DATA TO EXAMINE ::
Segment Open
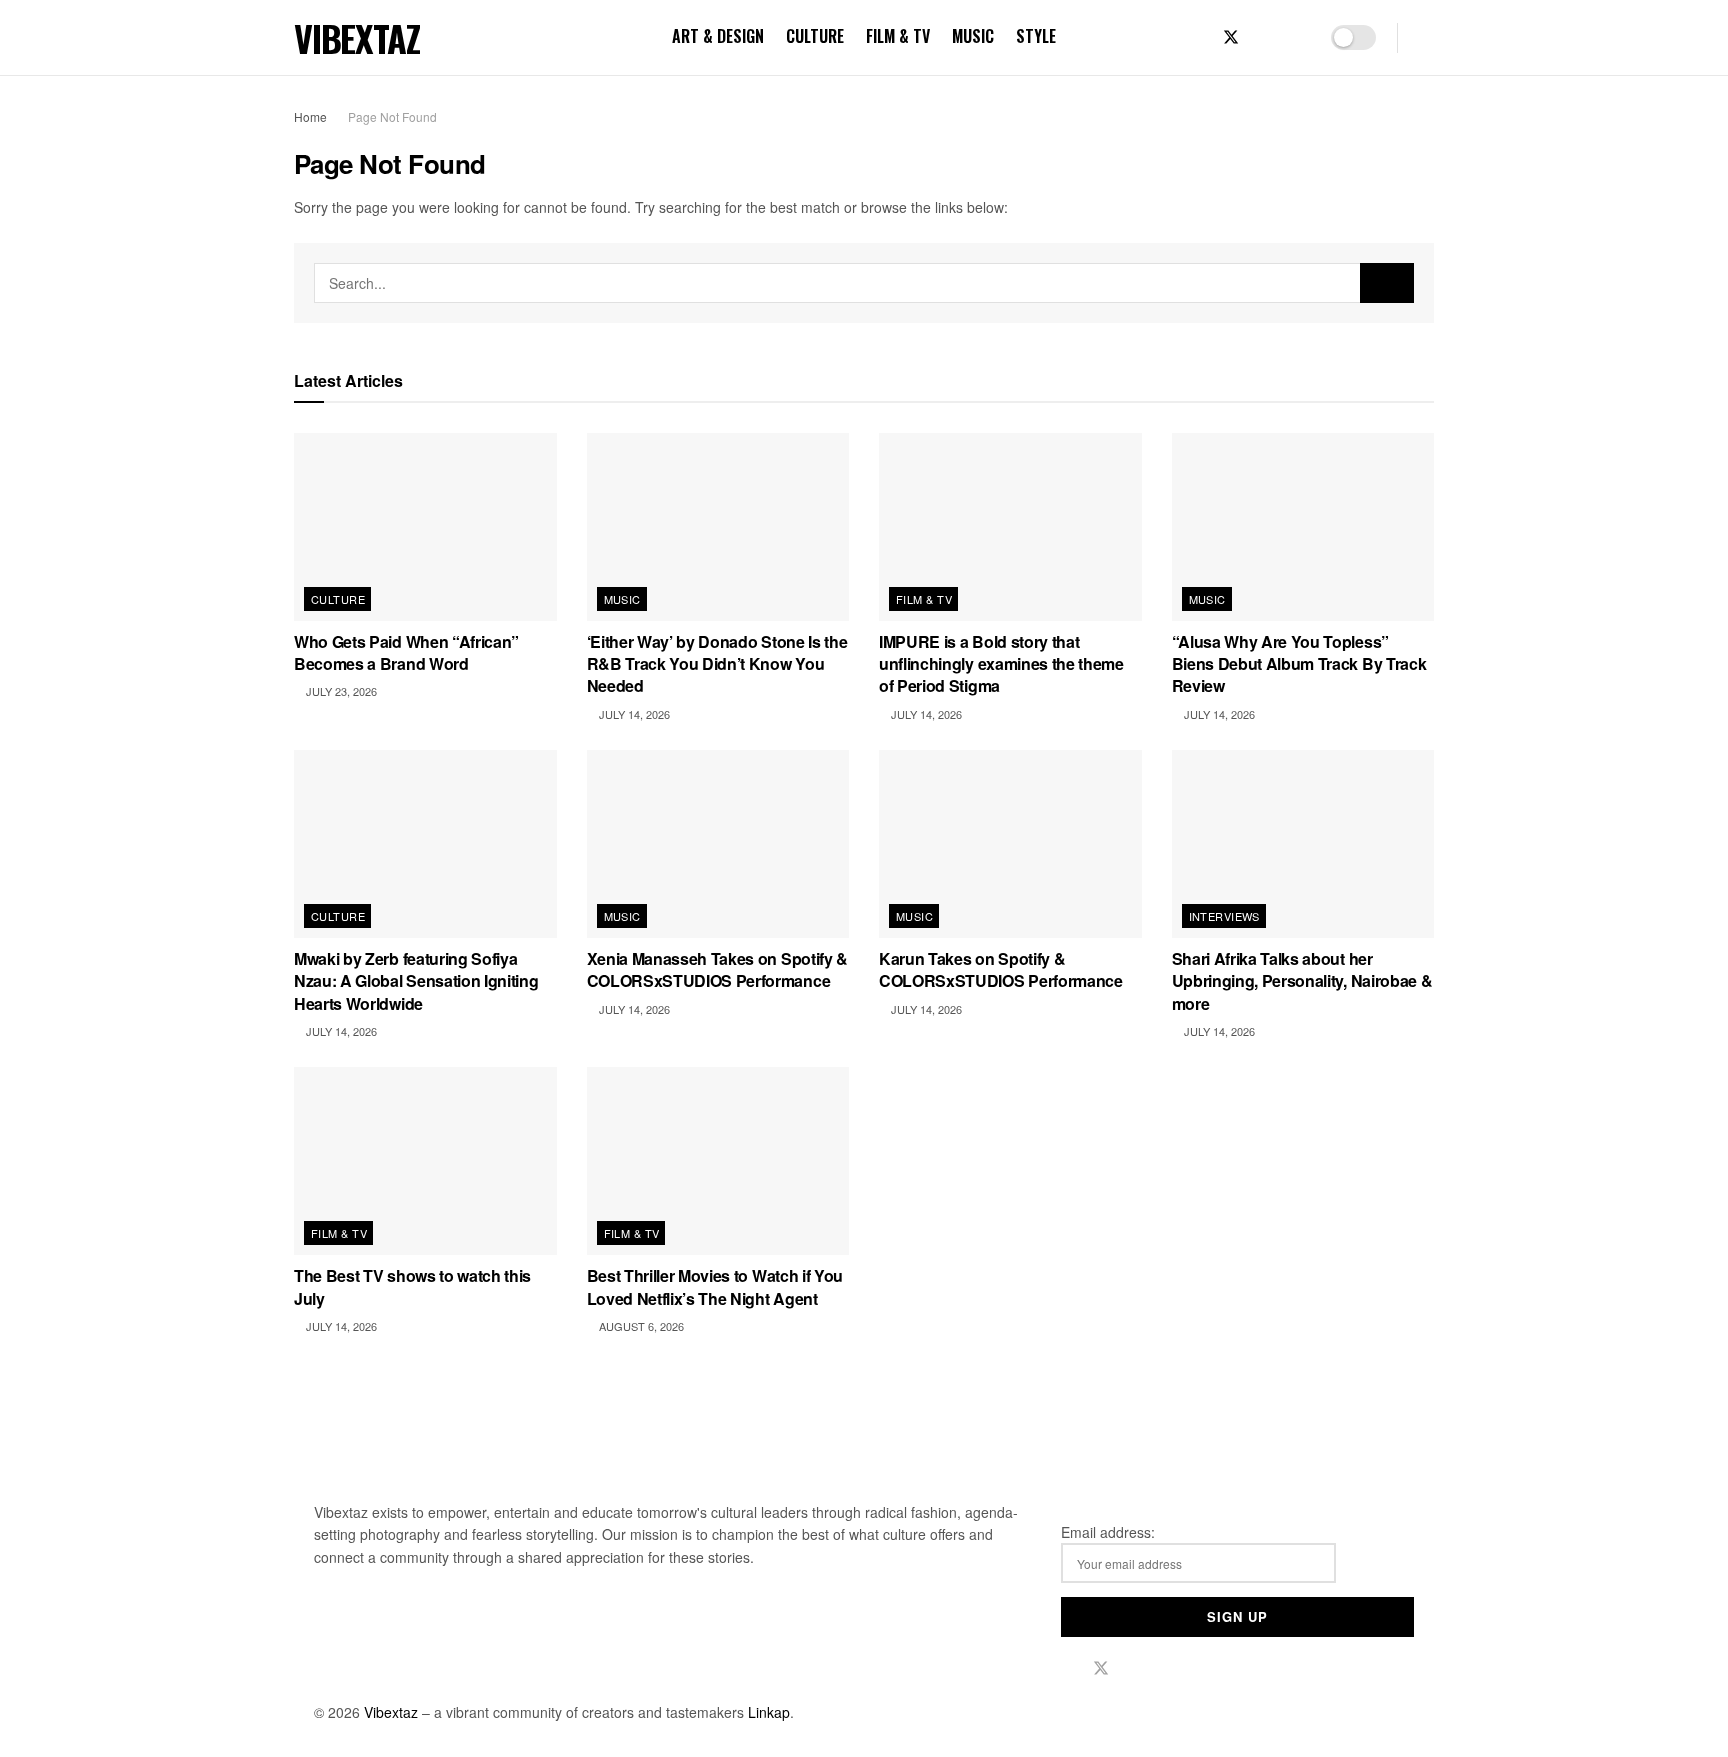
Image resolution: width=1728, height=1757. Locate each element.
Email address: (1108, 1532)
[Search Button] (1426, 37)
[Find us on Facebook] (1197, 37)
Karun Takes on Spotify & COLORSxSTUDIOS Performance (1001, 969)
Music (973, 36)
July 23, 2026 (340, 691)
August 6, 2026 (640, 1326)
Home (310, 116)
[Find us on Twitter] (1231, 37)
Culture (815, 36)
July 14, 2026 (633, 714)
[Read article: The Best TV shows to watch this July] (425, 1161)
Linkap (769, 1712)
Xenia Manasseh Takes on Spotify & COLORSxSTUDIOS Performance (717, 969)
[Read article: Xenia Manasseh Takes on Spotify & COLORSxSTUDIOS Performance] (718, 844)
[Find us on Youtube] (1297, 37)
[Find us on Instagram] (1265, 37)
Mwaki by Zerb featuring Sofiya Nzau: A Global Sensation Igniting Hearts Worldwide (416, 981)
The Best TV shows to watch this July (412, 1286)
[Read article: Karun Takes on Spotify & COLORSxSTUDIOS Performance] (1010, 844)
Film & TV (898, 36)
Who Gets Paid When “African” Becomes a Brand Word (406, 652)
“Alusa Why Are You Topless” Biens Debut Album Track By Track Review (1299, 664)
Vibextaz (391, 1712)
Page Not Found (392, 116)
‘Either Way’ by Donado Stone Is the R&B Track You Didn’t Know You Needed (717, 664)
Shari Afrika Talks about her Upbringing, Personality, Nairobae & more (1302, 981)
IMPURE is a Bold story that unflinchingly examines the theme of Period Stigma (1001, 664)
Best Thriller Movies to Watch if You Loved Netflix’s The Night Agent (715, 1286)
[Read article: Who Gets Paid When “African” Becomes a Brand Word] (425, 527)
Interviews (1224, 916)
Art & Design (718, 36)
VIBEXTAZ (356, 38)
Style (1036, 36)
Segment Closed
TASK GOAL :: Transcribe, exactly and without additions, the lines of the records above, beginning with the line that contains "August 6, 2026 (640, 1326)" and ending with the line that contains "Needed (717, 664)", both included.

TASK RESULT ::
August 6, 2026 (640, 1326)
Home (310, 116)
[Find us on Twitter] (1231, 37)
Culture (815, 36)
July 14, 2026 (633, 714)
[Read article: The Best TV shows to watch this July] (425, 1161)
Linkap (769, 1712)
Xenia Manasseh Takes on Spotify & COLORSxSTUDIOS Performance (717, 969)
[Read article: Xenia Manasseh Takes on Spotify & COLORSxSTUDIOS Performance] (718, 844)
[Find us on Youtube] (1297, 37)
[Find us on Instagram] (1265, 37)
Mwaki by Zerb featuring Sofiya Nzau: A Global Sensation Igniting Hearts Worldwide (416, 981)
The Best TV shows to watch this July (412, 1286)
[Read article: Karun Takes on Spotify & COLORSxSTUDIOS Performance] (1010, 844)
Film & TV (898, 36)
Who Gets Paid When “African” Becomes a Brand Word (406, 652)
“Alusa Why Are You Topless” Biens Debut Album Track By Track Review (1299, 664)
Vibextaz (391, 1712)
Page Not Found (392, 116)
‘Either Way’ by Donado Stone Is the R&B Track You Didn’t Know You Needed (717, 664)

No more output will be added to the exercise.